The other characters of the film do just fine establishing themselves as dynamic and (gasp!) even fun additions. Zoë Kravitz manages to be both her own version of Selina Kyle (with a much deeper backstory) while still nailing the femme fatale appeal iconic to Catwoman. Colin Farrell is a scene-stealer as Oswald "Oz" Cobblepot, totally justifying Warner Bros.' decision to give him an entire Penguin spin-off series on HBO Max. Jeffrey Wright, Andy Serkis, and John Turturro each bring the quiet gravitas of top-tier character actors, bolstering the key supporting roles of Jim Gordon, Alfred, and crime boss Carmine Falcone, respectively. As stated, Reeves establishes the precedent for a much larger Gotham City universe (one inhabited by top performers) to be explored later – but this first chapter ultimately feels like a limited tour of Gotham, with much of the latter half of the film circling the same set-piece location. How much those tighter constraints are due to COVID is anyone's guess, but the effect is definitely noticeable as the film's lengthy run time begins to feel somewhat circular. 
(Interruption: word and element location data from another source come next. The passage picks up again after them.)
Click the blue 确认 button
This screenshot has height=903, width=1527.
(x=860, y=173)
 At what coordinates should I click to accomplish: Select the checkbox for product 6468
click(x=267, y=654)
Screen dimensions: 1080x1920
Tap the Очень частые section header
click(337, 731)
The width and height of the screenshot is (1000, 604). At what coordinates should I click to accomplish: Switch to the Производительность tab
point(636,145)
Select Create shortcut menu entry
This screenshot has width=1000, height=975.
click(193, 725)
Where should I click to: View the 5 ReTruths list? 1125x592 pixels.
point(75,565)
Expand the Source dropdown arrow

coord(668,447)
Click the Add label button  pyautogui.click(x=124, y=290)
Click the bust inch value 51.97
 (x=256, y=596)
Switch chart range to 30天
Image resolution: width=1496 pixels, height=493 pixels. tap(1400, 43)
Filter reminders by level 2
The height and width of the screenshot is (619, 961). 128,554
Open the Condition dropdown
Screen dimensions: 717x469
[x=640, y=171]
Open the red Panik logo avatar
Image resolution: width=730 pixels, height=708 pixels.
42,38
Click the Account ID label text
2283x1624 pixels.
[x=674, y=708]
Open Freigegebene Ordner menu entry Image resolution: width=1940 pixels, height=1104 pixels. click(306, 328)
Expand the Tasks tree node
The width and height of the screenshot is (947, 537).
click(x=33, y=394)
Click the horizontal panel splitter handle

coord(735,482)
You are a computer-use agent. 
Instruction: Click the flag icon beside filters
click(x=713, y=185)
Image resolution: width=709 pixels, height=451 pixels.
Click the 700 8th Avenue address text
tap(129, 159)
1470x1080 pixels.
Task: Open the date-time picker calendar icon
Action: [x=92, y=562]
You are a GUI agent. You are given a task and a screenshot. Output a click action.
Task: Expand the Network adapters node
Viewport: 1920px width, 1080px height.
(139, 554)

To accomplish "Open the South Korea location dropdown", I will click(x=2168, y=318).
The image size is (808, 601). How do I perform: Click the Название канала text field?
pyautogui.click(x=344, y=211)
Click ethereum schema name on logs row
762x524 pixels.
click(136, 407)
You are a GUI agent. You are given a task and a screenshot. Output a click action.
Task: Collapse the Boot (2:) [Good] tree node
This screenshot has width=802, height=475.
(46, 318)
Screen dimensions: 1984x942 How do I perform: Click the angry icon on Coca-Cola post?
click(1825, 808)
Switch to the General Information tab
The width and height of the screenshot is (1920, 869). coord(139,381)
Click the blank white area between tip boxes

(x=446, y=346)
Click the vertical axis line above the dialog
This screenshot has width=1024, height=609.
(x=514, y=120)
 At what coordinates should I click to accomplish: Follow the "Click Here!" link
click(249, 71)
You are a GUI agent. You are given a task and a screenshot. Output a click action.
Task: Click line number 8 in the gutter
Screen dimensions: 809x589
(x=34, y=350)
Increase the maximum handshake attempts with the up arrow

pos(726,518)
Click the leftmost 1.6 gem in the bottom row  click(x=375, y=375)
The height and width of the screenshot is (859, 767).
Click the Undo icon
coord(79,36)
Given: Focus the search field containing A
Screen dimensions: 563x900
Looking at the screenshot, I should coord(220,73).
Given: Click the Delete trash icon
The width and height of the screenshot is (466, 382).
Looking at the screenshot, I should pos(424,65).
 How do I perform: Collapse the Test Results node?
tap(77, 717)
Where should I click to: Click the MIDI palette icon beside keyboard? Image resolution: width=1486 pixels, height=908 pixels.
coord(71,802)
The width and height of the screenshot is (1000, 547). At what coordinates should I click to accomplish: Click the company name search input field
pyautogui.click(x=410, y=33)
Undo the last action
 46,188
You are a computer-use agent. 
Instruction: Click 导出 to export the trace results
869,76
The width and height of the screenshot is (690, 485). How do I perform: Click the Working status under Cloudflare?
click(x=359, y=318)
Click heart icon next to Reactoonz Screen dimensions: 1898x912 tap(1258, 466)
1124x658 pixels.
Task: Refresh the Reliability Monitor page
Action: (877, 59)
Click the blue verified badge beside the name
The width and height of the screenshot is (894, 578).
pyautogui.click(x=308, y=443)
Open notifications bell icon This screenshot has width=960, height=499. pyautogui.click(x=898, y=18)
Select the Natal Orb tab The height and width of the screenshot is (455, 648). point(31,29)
Paul Dano's Riddler ultimately hits a lot of the same problem notes as Pattinson's Batman: he's compelling and freaky when in the mask, but his persona outside the mask is so closed off and distant that it's hard to feel any overall connection to the villain. The script also never really finds a way to distinguish this particular Batman foe's signature traits; the "riddles" in the story are more like mild brain teasers, and the themes of the larger detective story could have easily (and better?) been embodied by Joker's nihilistic anarchy, or Two-Face's dark/light duality.  In a movie franchise where villains have provided much of the forward momentum of each film, The Batman falls short in that regard. 

As a reboot, The Batman is a very good re-introduction of the Batman movie franchise, but one that feels like a victim of circumstance. It seems like there was originally a clear deeper thematic point in mind – until the entire world took a chaotic downward spiral. The most we now get from The Batman is a final message of, "Hey, things are really messed up, but, uh, let's try to help one another, okay?" Given current circumstances around the world (at the time of writing this), maybe that's the only message a superhero movie can manage right now.

Rating: 4 out of 5

The Batman will be in theaters on March 4th.